• [Task description]:
Beginning with the line containing "会社案内 (158, 44)" and ending with the last line, repeat the records exactly.

• [Data supplied]:

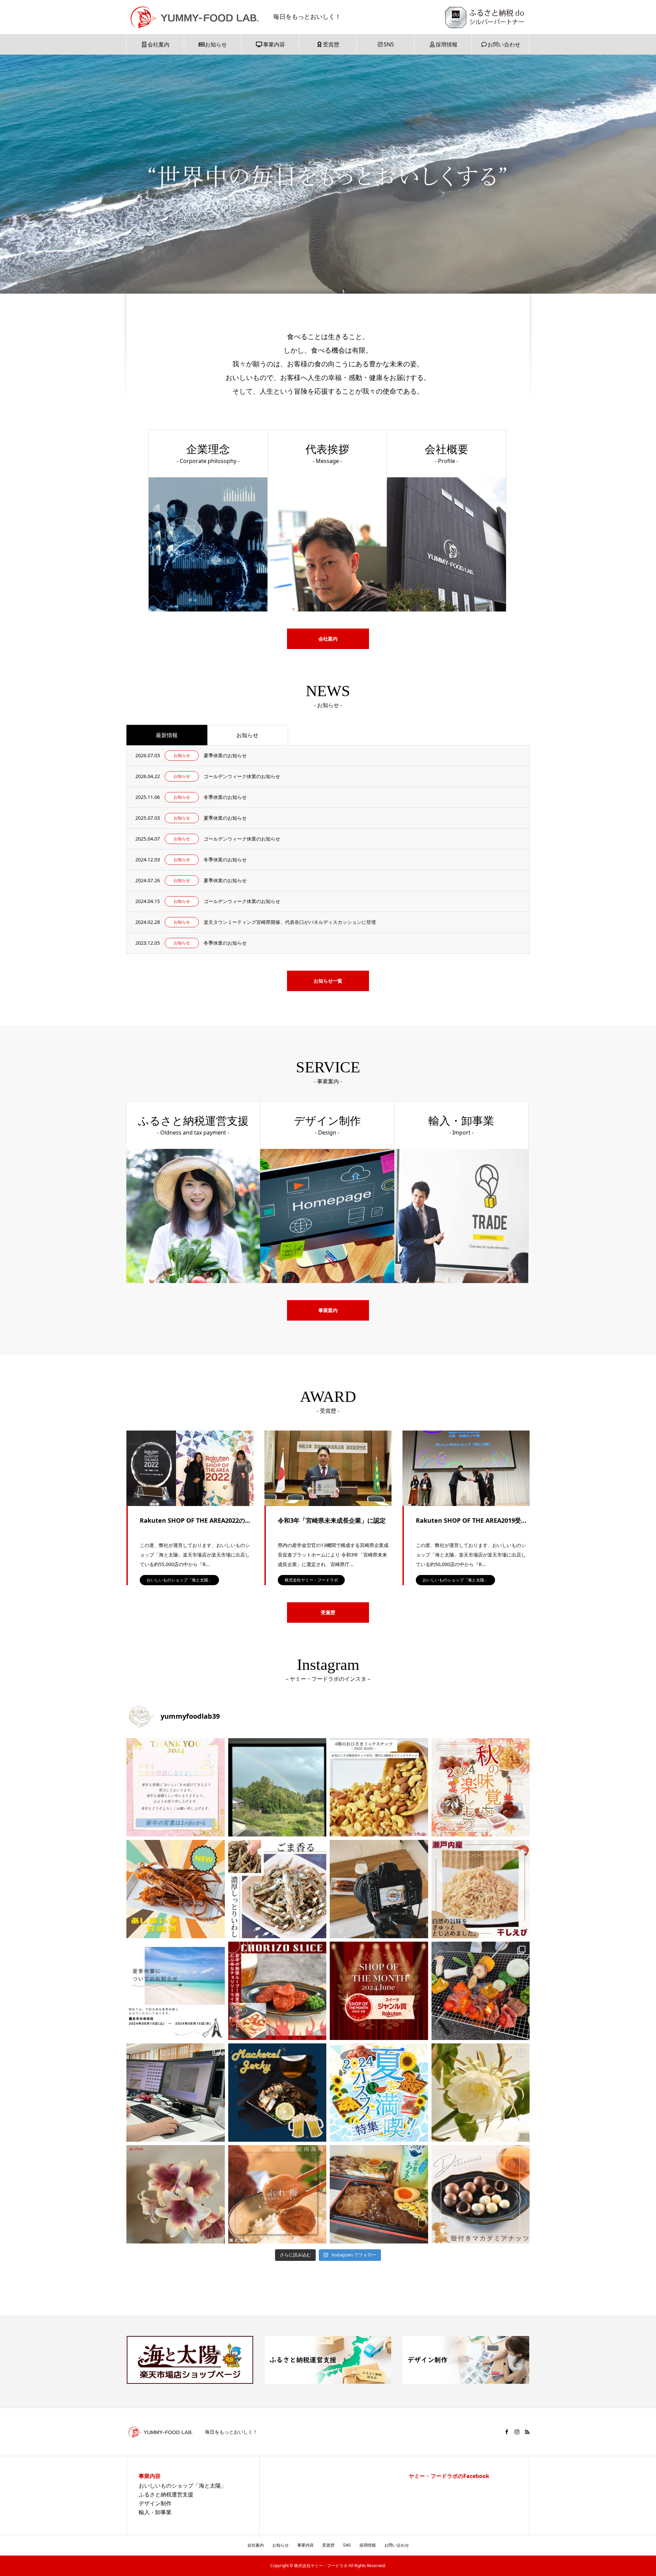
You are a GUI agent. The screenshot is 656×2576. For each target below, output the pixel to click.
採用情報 (446, 44)
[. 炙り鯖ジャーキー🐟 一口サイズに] (277, 2092)
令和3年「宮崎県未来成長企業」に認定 (332, 1520)
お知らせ (216, 44)
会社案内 (158, 44)
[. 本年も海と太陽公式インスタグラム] (175, 1787)
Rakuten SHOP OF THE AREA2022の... (195, 1520)
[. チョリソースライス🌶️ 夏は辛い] (277, 1991)
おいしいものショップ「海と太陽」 (179, 1580)
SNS (389, 44)
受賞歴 (331, 44)
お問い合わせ (504, 44)
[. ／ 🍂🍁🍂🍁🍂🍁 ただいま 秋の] (481, 1787)
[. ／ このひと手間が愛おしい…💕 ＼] (481, 2194)
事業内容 (274, 44)
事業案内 (328, 1310)
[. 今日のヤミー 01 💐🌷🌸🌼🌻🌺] (175, 2194)
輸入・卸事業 (155, 2512)
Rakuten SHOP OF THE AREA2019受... (471, 1520)
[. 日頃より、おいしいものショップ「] (379, 1991)
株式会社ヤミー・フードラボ (311, 1580)
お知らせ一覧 (328, 980)
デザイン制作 (155, 2503)
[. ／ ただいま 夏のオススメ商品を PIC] (379, 2092)
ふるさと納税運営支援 (166, 2494)
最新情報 (167, 735)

• [Expected output]:
会社案内 (158, 44)
[. 本年も海と太陽公式インスタグラム] (175, 1787)
Rakuten SHOP OF THE AREA2022の... (195, 1520)
[. チョリソースライス🌶️ 夏は辛い] (277, 1991)
おいしいものショップ「海と太陽」 (179, 1580)
SNS (389, 44)
受賞歴 (331, 44)
お問い合わせ (504, 44)
[. ／ 🍂🍁🍂🍁🍂🍁 ただいま 秋の] (481, 1787)
[. ／ このひと手間が愛おしい…💕 ＼] (481, 2194)
事業内容 (274, 44)
事業案内 (328, 1310)
[. 今日のヤミー 01 💐🌷🌸🌼🌻🌺] (175, 2194)
輸入・卸事業 (155, 2512)
Rakuten SHOP OF THE AREA2019受... (471, 1520)
[. 日頃より、おいしいものショップ「] (379, 1991)
株式会社ヤミー・フードラボ (311, 1580)
お知らせ一覧 (328, 980)
デザイン制作 (155, 2503)
[. ／ ただいま 夏のオススメ商品を PIC] (379, 2092)
ふるさと納税運営支援 (166, 2494)
最新情報 (167, 735)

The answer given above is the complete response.